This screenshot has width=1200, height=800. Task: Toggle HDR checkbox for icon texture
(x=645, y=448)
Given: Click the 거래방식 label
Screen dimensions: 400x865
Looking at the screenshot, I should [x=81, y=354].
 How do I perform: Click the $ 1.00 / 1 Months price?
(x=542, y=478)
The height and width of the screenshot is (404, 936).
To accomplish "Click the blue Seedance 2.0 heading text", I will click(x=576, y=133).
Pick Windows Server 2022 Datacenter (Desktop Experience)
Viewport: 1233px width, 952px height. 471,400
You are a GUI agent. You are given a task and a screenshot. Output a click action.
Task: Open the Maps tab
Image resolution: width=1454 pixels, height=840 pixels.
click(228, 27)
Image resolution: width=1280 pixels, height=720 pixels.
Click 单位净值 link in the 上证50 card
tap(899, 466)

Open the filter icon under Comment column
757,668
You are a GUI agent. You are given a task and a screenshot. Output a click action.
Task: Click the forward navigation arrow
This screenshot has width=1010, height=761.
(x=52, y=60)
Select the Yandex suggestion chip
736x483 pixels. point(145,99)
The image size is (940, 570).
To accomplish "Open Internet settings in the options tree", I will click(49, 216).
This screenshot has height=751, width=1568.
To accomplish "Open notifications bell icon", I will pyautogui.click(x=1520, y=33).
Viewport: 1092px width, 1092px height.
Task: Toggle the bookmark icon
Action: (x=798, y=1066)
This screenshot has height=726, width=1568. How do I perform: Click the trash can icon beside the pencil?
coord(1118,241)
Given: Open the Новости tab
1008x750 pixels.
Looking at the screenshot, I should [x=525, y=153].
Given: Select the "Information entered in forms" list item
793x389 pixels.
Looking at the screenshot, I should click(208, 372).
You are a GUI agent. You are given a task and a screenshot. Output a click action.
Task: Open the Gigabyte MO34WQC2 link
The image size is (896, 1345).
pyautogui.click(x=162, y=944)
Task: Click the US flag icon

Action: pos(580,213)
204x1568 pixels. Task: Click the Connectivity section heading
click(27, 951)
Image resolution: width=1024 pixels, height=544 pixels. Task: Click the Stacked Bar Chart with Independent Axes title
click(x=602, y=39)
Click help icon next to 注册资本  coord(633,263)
—————
Work to complete: What is needed is an exact copy of the lines from the one holding "Given: Open the Новости tab" through the final line of the material.

Task result:
Given: Open the Новости tab
1008x750 pixels.
Looking at the screenshot, I should [x=525, y=153].
Given: Select the "Information entered in forms" list item
793x389 pixels.
Looking at the screenshot, I should click(208, 372).
You are a GUI agent. You are given a task and a screenshot. Output a click action.
Task: Open the Gigabyte MO34WQC2 link
The image size is (896, 1345).
pyautogui.click(x=162, y=944)
Task: Click the US flag icon

Action: pos(580,213)
204x1568 pixels. Task: Click the Connectivity section heading
click(27, 951)
Image resolution: width=1024 pixels, height=544 pixels. Task: Click the Stacked Bar Chart with Independent Axes title
click(x=602, y=39)
Click help icon next to 注册资本  coord(633,263)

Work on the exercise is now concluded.